11. NO OBLIGATION OF EMPLOYMENT. Nothing in this Plan or contained in an
---------------------------
option granted hereunder or in any Stock Option Agreement shall govern the
employment rights and duties between the Optionee and the Company or Affiliate.
Neither this Plan, nor any grant or exercise pursuant thereto, shall constitute
an employment agreement among such parties. The granting of any option
hereunder shall not impose upon the Company or an Affiliate any obligation to
employ or continue to employ any Optionee. The right of the Company to
terminate the employment of any officer or other employee shall not be
diminished or affected by reason of a grant or the existence of an option
hereunder.
12. EFFECTIVE DATE AND TERMINATION.
------------------------------
(a) The effective date of the Plan is April 1, 1990; provided, that,
-------- ----
within one year of that date, the Plan shall have been approved by a
majority of the holders of the outstanding voting stock of the Company.

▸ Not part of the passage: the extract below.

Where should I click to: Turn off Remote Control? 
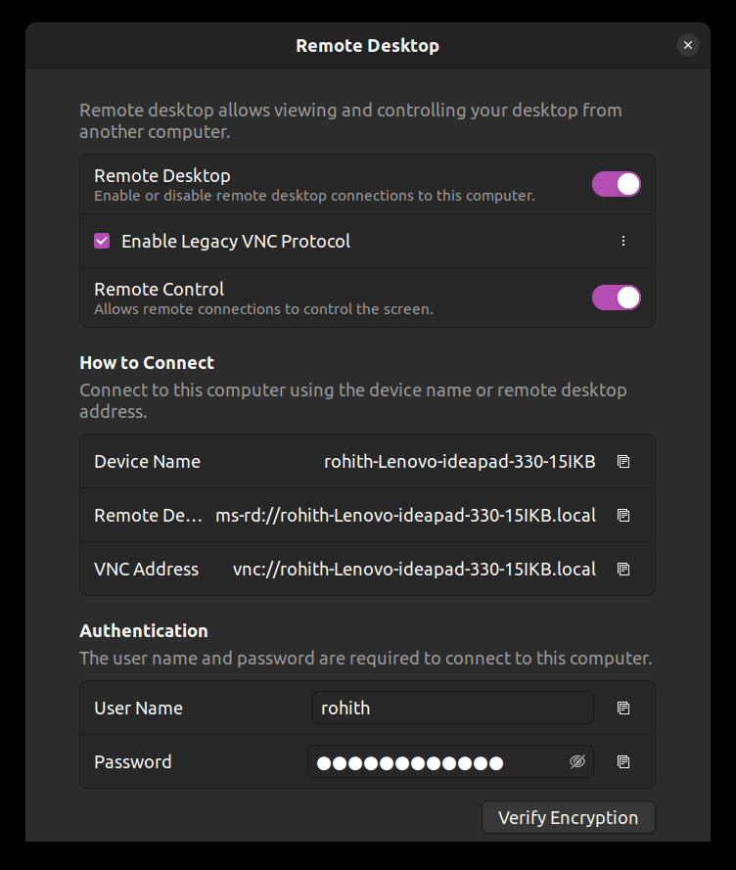[616, 298]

(b) The Plan shall terminate ten years after the effective date of the
Plan and no options shall be granted pursuant to the Plan thereafter. The
Board of Directors may terminate the Plan at any time prior to ten years
after the effective date of the Plan. Termination of the Plan shall not
alter or impair, without the consent of the Optionee, any of the rights or
obligations and any option theretofore granted under the Plan.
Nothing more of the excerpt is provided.